Barker Realty

Posts Tagged ‘Barker Santa Fe’

Homebuyers scoop up bargains

Thursday, October 15th, 2009

Quarterly median home prices plunge as first-time purchasers take advantage of tax credit100_0310

Bob Quick | The New Mexican

10/14/2009 – 10/15/09

For the first time in years, lower-priced homebuyers are driving the market in Santa Fe, pushing the median home sales price down an astonishing 32 percent in the city from a year ago.

The quarter saw about the same overall volume as a year ago because of an increase in county sales from 115 to 140. Total sales in the city, however, dropped 29 percent from 190 to 135, with the vast majority of the sales being buyers looking to take advantage of the $8,000 first-time homebuyer tax credit, said Mary Schroeder, president of the Santa Fe Association of Realtors.

Because of the new market — these buyers are looking for homes under $250,000 — there appears to be more affordable homes being built in the Santa Fe area, said Mary Schroeder, president of the Santa Fe Association of Realtors.

Written exercise 1 → In the real estate post, by how much did the median home sales price in the city drop compared with a year earlier?
Written exercise 2 → Reproduce the rows below word for word, from the first line of the rows through the line containing "pyautogui.click(x=13, y=119)". Leave the pictures out.

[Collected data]
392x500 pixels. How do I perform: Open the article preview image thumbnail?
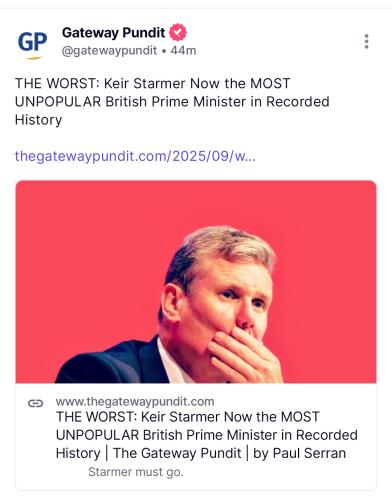coord(196,282)
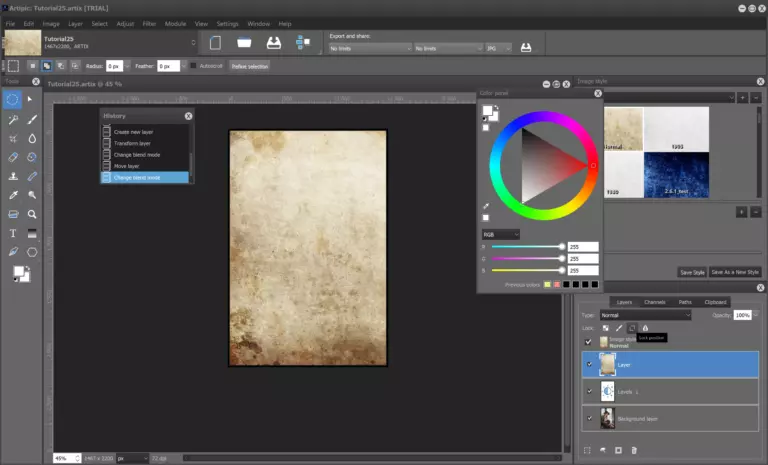Select the Magic Wand tool
This screenshot has height=465, width=768.
pyautogui.click(x=13, y=119)
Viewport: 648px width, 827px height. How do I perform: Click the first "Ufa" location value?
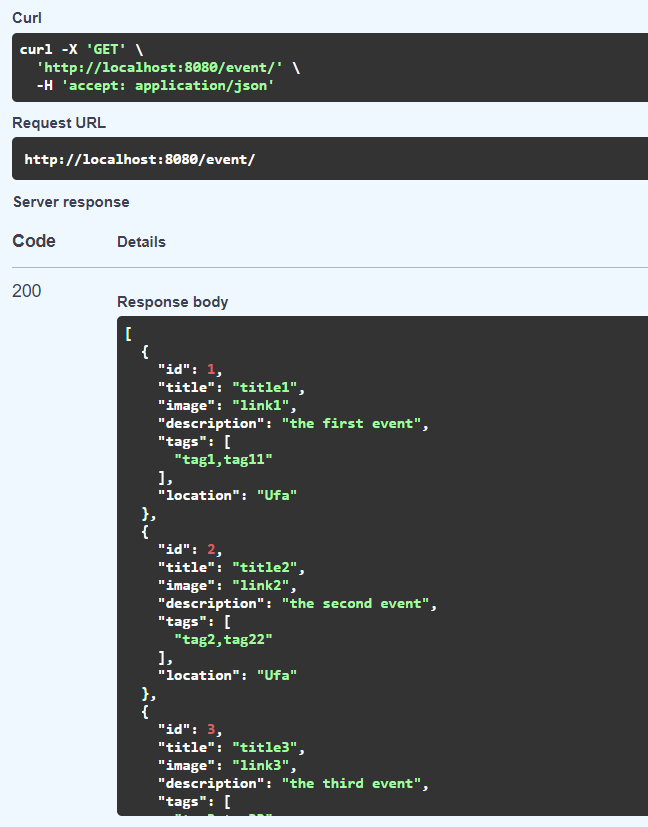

Correct response 1 → 32 percent

Correct response 2 →
392x500 pixels. How do I perform: Open the article preview image thumbnail?
coord(196,282)
Select the Magic Wand tool
This screenshot has height=465, width=768.
pyautogui.click(x=13, y=119)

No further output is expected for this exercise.